Records drawn from a dataset
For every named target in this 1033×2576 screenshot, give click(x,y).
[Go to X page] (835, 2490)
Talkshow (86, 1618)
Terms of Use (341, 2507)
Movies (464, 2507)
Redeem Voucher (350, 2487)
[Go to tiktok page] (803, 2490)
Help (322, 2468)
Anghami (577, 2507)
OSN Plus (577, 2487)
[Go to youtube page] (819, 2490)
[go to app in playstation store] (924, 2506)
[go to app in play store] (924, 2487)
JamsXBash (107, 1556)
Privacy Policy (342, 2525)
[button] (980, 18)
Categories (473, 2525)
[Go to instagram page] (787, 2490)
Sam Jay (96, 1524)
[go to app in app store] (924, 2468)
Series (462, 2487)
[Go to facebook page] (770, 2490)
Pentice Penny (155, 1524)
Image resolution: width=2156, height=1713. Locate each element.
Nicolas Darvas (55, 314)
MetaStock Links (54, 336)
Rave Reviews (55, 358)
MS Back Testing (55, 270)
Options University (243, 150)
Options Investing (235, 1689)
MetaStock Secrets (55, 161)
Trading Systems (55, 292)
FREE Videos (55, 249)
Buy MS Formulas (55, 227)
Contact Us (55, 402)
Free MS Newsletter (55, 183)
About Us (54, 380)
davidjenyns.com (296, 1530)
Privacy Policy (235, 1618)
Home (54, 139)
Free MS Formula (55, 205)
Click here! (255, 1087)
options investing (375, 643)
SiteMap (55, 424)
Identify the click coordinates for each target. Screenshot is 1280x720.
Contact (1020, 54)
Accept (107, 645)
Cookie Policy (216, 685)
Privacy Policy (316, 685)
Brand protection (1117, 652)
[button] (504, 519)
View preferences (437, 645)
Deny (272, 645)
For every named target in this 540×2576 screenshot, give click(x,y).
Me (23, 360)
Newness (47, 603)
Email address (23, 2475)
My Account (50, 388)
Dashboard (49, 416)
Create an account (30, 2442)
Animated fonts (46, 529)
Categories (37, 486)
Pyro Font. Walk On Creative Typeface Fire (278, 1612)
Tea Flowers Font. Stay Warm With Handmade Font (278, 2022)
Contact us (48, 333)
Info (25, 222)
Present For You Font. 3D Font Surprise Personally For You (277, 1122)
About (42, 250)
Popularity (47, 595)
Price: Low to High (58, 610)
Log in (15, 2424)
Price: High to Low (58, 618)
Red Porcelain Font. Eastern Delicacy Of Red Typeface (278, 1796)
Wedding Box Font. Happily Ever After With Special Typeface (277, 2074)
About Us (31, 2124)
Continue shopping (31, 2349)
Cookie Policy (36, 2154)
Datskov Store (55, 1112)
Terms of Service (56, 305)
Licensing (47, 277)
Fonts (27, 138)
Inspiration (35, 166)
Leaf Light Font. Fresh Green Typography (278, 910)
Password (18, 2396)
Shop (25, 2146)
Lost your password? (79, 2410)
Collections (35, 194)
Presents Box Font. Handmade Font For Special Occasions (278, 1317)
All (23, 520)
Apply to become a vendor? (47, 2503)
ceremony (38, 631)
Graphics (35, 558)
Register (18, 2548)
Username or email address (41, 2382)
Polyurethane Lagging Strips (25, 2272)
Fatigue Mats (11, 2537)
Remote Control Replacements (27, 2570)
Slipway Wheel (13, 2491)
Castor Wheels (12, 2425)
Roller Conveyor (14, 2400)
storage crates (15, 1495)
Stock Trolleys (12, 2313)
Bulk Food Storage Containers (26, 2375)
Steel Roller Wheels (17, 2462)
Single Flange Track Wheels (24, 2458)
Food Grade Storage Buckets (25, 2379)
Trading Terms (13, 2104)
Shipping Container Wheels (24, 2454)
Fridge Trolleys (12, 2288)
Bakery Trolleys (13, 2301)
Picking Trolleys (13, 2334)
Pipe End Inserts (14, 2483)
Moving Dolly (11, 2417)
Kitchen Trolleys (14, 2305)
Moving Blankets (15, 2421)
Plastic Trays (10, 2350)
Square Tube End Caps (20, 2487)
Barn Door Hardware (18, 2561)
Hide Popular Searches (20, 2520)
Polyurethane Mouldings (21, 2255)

### The task
Every entry is to be transcribed exactly as it stands.

### Response for this exercise
For every named target in this 1033×2576 screenshot, give click(x,y).
[Go to X page] (835, 2490)
Talkshow (86, 1618)
Terms of Use (341, 2507)
Movies (464, 2507)
Redeem Voucher (350, 2487)
[Go to tiktok page] (803, 2490)
Help (322, 2468)
Anghami (577, 2507)
OSN Plus (577, 2487)
[Go to youtube page] (819, 2490)
[go to app in playstation store] (924, 2506)
[go to app in play store] (924, 2487)
JamsXBash (107, 1556)
Privacy Policy (342, 2525)
[button] (980, 18)
Categories (473, 2525)
[Go to instagram page] (787, 2490)
Sam Jay (96, 1524)
[go to app in app store] (924, 2468)
Series (462, 2487)
[Go to facebook page] (770, 2490)
Pentice Penny (155, 1524)
Image resolution: width=2156, height=1713. Locate each element.
Nicolas Darvas (55, 314)
MetaStock Links (54, 336)
Rave Reviews (55, 358)
MS Back Testing (55, 270)
Options University (243, 150)
Options Investing (235, 1689)
MetaStock Secrets (55, 161)
Trading Systems (55, 292)
FREE Videos (55, 249)
Buy MS Formulas (55, 227)
Contact Us (55, 402)
Free MS Newsletter (55, 183)
About Us (54, 380)
davidjenyns.com (296, 1530)
Privacy Policy (235, 1618)
Home (54, 139)
Free MS Formula (55, 205)
Click here! (255, 1087)
options investing (375, 643)
SiteMap (55, 424)
Identify the click coordinates for each target. Screenshot is 1280x720.
Contact (1020, 54)
Accept (107, 645)
Cookie Policy (216, 685)
Privacy Policy (316, 685)
Brand protection (1117, 652)
[button] (504, 519)
View preferences (437, 645)
Deny (272, 645)
For every named target in this 540×2576 screenshot, give click(x,y).
Me (23, 360)
Newness (47, 603)
Email address (23, 2475)
My Account (50, 388)
Dashboard (49, 416)
Create an account (30, 2442)
Animated fonts (46, 529)
Categories (37, 486)
Pyro Font. Walk On Creative Typeface Fire (278, 1612)
Tea Flowers Font. Stay Warm With Handmade Font (278, 2022)
Contact us (48, 333)
Info (25, 222)
Present For You Font. 3D Font Surprise Personally For You (277, 1122)
About (42, 250)
Popularity (47, 595)
Price: Low to High (58, 610)
Log in (15, 2424)
Price: High to Low (58, 618)
Red Porcelain Font. Eastern Delicacy Of Red Typeface (278, 1796)
Wedding Box Font. Happily Ever After With Special Typeface (277, 2074)
About Us (31, 2124)
Continue shopping (31, 2349)
Cookie Policy (36, 2154)
Datskov Store (55, 1112)
Terms of Service (56, 305)
Licensing (47, 277)
Fonts (27, 138)
Inspiration (35, 166)
Leaf Light Font. Fresh Green Typography (278, 910)
Password (18, 2396)
Shop (25, 2146)
Lost your password? (79, 2410)
Collections (35, 194)
Presents Box Font. Handmade Font For Special Occasions (278, 1317)
All (23, 520)
Apply to become a vendor? (47, 2503)
ceremony (38, 631)
Graphics (35, 558)
Register (18, 2548)
Username or email address (41, 2382)
Polyurethane Lagging Strips (25, 2272)
Fatigue Mats (11, 2537)
Remote Control Replacements (27, 2570)
Slipway Wheel (13, 2491)
Castor Wheels (12, 2425)
Roller Conveyor (14, 2400)
storage crates (15, 1495)
Stock Trolleys (12, 2313)
Bulk Food Storage Containers (26, 2375)
Steel Roller Wheels (17, 2462)
Single Flange Track Wheels (24, 2458)
Food Grade Storage Buckets (25, 2379)
Trading Terms (13, 2104)
Shipping Container Wheels (24, 2454)
Fridge Trolleys (12, 2288)
Bakery Trolleys (13, 2301)
Picking Trolleys (13, 2334)
Pipe End Inserts (14, 2483)
Moving Dolly (11, 2417)
Kitchen Trolleys (14, 2305)
Moving Blankets (15, 2421)
Plastic Trays (10, 2350)
Square Tube End Caps (20, 2487)
Barn Door Hardware (18, 2561)
Hide Popular Searches (20, 2520)
Polyurethane Mouldings (21, 2255)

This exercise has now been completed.